Le Sénat a adopté conforme un grand nombre de nos positions. C'est pourquoi nous ne sommes plus saisis de la précision de la définition du viol, ni de la refonte du délit d'exhibitionnisme, ni non plus des règles de fonctionnement du fichier judiciaire automatisé des auteurs d'infractions sexuelles.
Je dirai un mot sur la question de la prescription – une disposition également votée conforme. C'est un point que plusieurs d'entre vous ont souligné en commission, je pense notamment à nos collègues Savignat et Houbron. En tant que juriste, je suis attachée à la prescription en son principe et à la sécurité juridique. En tant que femme politique et citoyenne, je nourris comme chacun ici une exigence de justice pour les victimes et de sanctions contre les auteurs. Or le système proposé concilie ces deux impératifs contradictoires. Nous arrivons au bout des aménagements possibles, c'est la dernière extension : un pas de plus signifierait l'imprescriptibilité. Il faut en être conscient.
Je suis heureuse que, par le recours à la connexité, nous utilisions un mécanisme connu des magistrats et de la jurisprudence, donc opérationnel.
Sur les questions fondamentales de l'âge du consentement à 15 ans et de la disposition dérogatoire l'établissant à 18 ans en cas d'inceste, le Sénat s'est rangé à nos positions, sans toutefois voter en termes identiques les articles correspondants. À l'article 1er , les sénateurs ont voulu rédiger au mieux la sanction de la sollicitation d'une prostituée mineure de moins de 15 ans, sanction que nous avions accrue en séance publique. Je suivrai pleinement cette reformulation. Une telle sollicitation sera, je le rappelle, assimilée à un viol sur mineur. Dit plus clairement : l'adulte qui aura une relation sexuelle dans un cadre prostitutionnel sera passible d'une peine de vingt ans de réclusion criminelle – personne ne pourra prétendre que le Parlement aura éludé le sujet.
Le Sénat a également admis notre dispositif relatif au viol incestueux sur mineur et notre exigence d'une autorité de droit ou de fait pour distinguer l'auteur de la victime. Je sais que ce point a été mal compris par certains, notamment par les sénateurs du groupe Socialiste, écologiste et républicain, et que les échanges ont été parfois un peu rudes. Je ne cesserai donc de m'expliquer et de me répéter. Imputer la culpabilité d'une relation sexuelle avec un mineur de 15 ans à un majeur c'est une chose, car le majeur a l'ascendant de l'adulte sur l'enfant, il est structurellement en position de domination.
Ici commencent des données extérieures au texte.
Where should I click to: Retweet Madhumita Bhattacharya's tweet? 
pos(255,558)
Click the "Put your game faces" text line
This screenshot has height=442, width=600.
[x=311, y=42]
Entre un homme de 60 ans et un enfant de 14 ans, nous savons tous qui doit par principe porter pénalement la responsabilité.
Mais dans une fratrie dont l'un est majeur et l'autre âgé de 15 à 18 ans, cette position de domination automatique n'existe pas. Il faut par conséquent que les magistrats puissent examiner les faits et les qualifier comme il se doit. Si des faits incestueux sont commis entre une sœur de 18 ans et un frère de 16 ans, personne ne peut affirmer qui doit être par principe pénalement responsable. Prétendre le contraire est une faute de raisonnement et une faute morale, mais c'est aussi inconstitutionnel. En outre, il est important de rappeler que, même dans le cas où il n'y aurait pas autorité de droit ou de fait, le juge pourra qualifier d'incestueux les agressions sexuelles et les viols commis par un membre de la famille – je tiens à le préciser car j'ai entendu quelques confusions sur ce point. Enfin, le Sénat a considéré que l'exigence d'une différence d'âge de cinq ans confortait le dispositif.
Notre seule divergence de fond se trouvait à l'article 1er bis B et concernait le délit d'atteinte sexuelle sur mineur de 15 ans. Par cohérence, nous avions modifié cette infraction en intégrant un écart d'âge, en y ajoutant la possibilité de prendre en compte des pressions, afin d'éviter que de jeunes majeurs se voient poursuivis devant le tribunal correctionnel alors même que la relation aurait été consentie. Le Sénat s'y est opposé, défendant le droit en vigueur et la pleine capacité d'appréciation du parquet. Après réflexion, c'est une option que la commission a retenue : il faudra que les parquets s'approprient ce nouvel arsenal afin d'user de façon appropriée de cette infraction subsidiaire.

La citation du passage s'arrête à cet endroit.